● **Problem to solve**
The listing below must be given again in full, exactly.
------
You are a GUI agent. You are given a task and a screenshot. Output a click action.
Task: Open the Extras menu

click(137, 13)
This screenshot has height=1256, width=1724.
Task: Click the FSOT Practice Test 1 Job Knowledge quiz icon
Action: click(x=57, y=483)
------
● **Task solution**
You are a GUI agent. You are given a task and a screenshot. Output a click action.
Task: Open the Extras menu

click(137, 13)
This screenshot has height=1256, width=1724.
Task: Click the FSOT Practice Test 1 Job Knowledge quiz icon
Action: click(x=57, y=483)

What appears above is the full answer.